## WRITTEN TASK
Put every line of the records below, from the one containing "Task: Click the hip" down to the one containing "[x=255, y=6]", into a Markdown table with the columns Row and Line. Skip blank lines and leave the pictures out.
— Start MATERIAL —
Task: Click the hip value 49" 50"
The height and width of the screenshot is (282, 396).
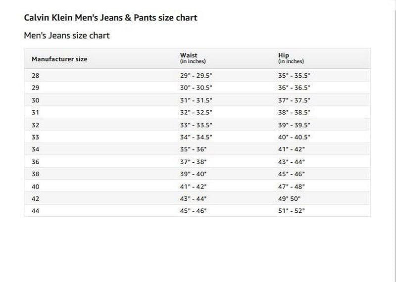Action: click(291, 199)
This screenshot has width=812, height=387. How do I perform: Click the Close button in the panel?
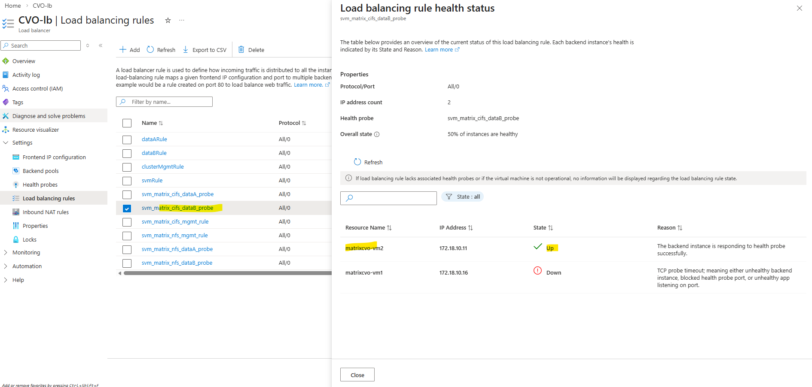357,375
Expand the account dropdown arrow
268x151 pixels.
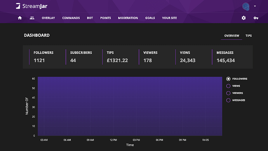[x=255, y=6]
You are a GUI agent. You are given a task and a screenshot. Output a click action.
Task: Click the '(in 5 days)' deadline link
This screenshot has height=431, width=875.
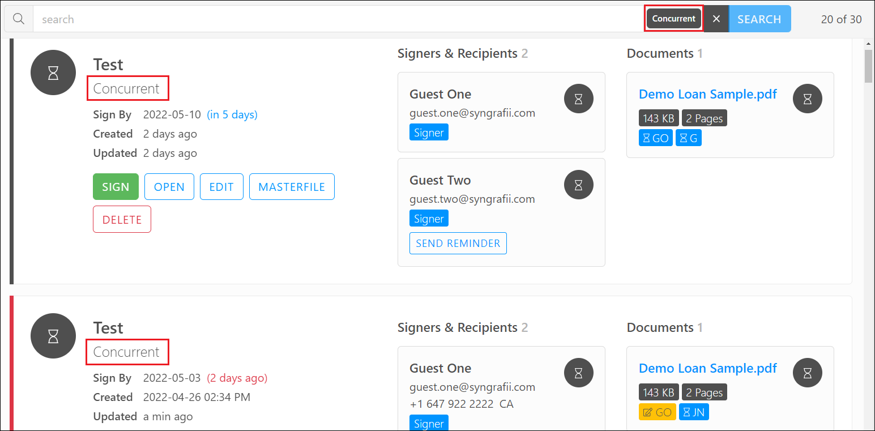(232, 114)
— End MATERIAL —
— Start MATERIAL —
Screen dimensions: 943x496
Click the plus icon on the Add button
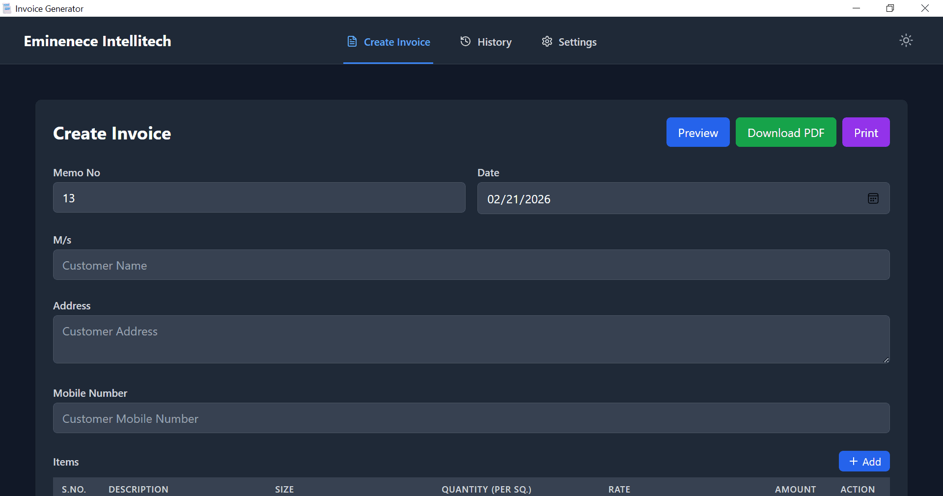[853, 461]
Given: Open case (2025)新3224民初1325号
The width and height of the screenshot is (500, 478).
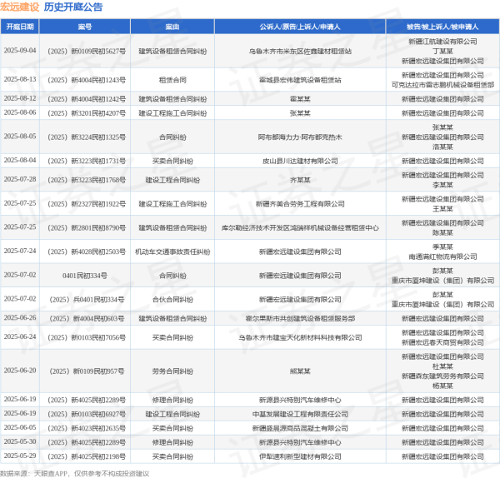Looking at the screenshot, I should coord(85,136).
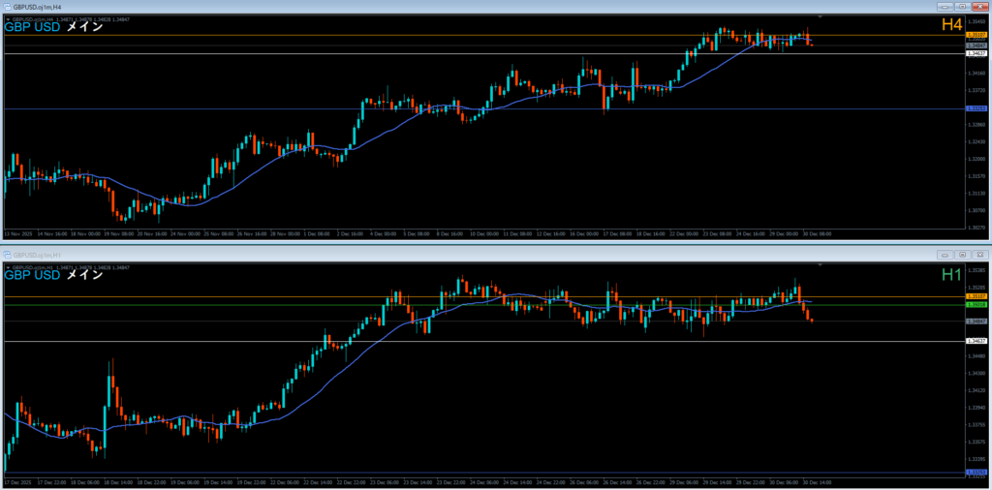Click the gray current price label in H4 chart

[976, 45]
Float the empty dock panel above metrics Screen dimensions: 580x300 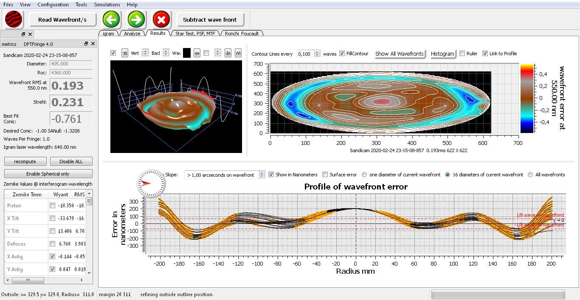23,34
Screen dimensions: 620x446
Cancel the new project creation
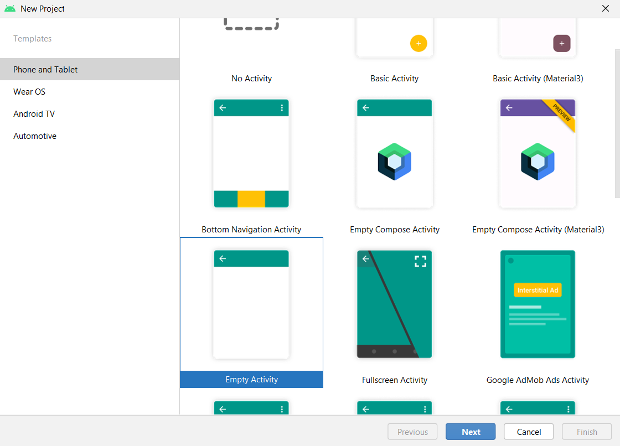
— End MATERIAL —
— Start MATERIAL —
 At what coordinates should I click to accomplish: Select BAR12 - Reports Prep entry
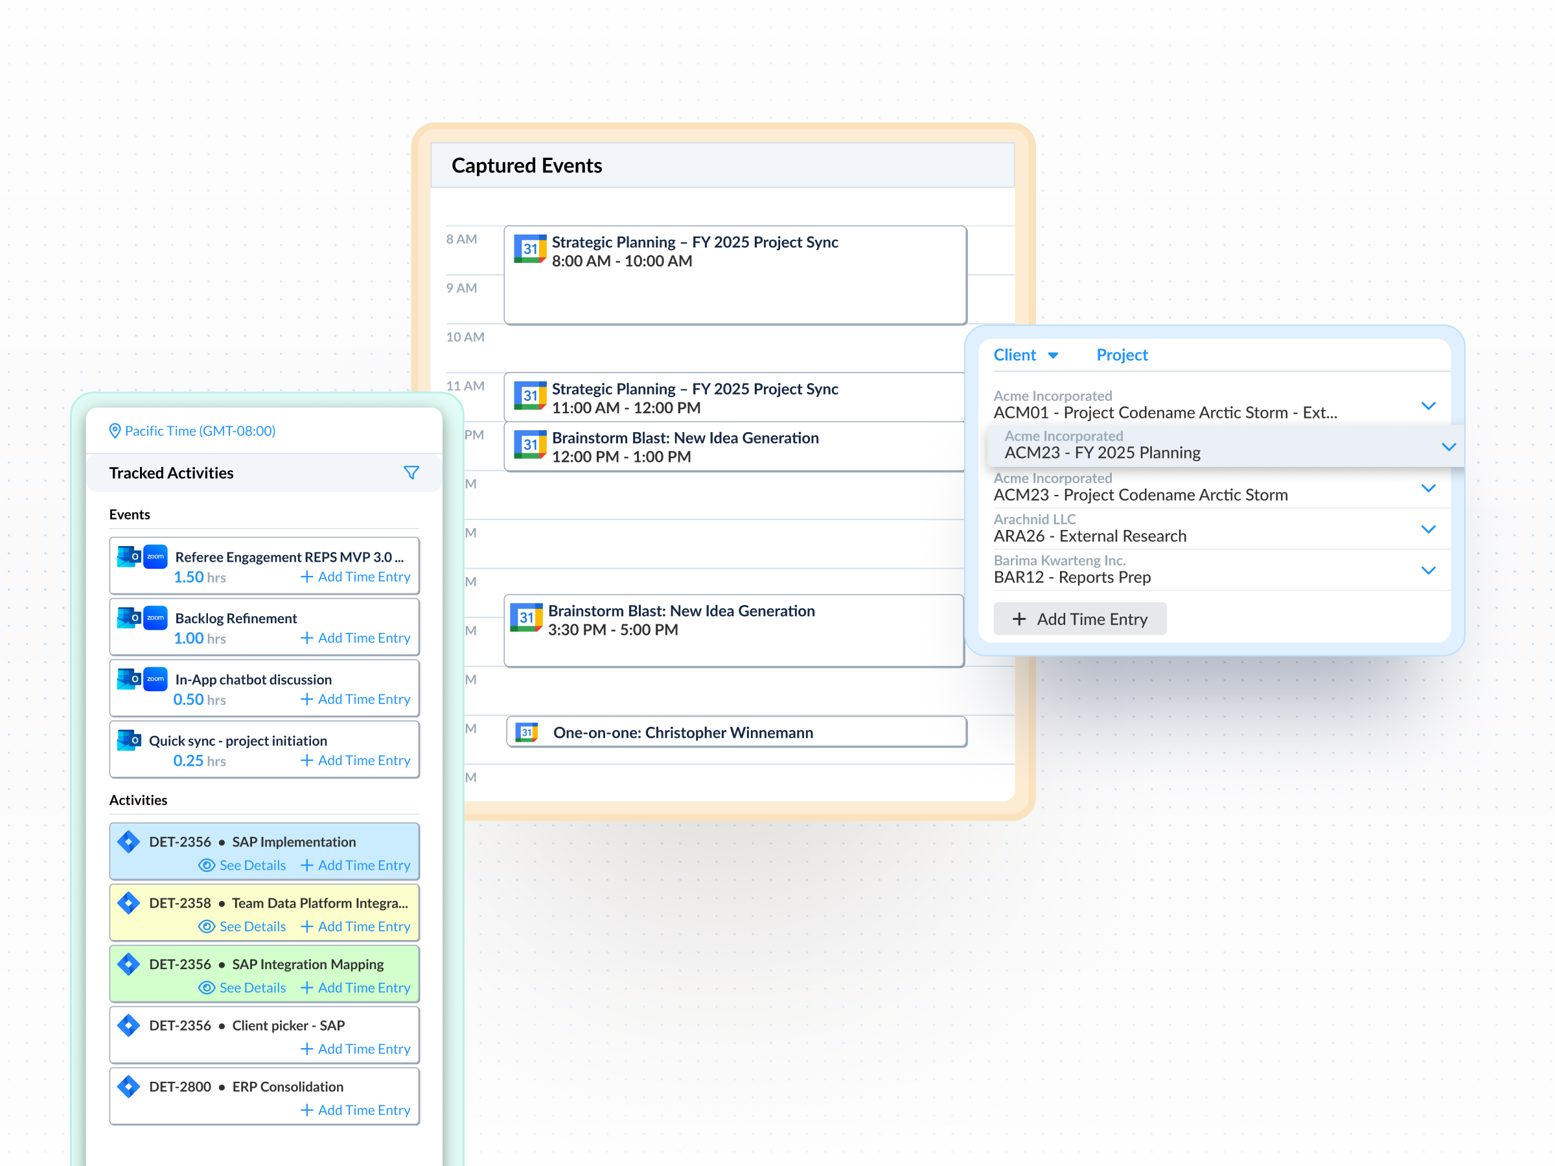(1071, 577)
— End MATERIAL —
## TASK SOLUTION
| Row | Line |
|---|---|
| 1 | Task: Click the hip value 49" 50" |
| 2 | The height and width of the screenshot is (282, 396). |
| 3 | Action: click(291, 199) |
| 4 | This screenshot has width=812, height=387. How do I perform: Click the Close button in the panel? |
| 5 | 357,375 |
| 6 | Expand the account dropdown arrow |
| 7 | 268x151 pixels. |
| 8 | [x=255, y=6] |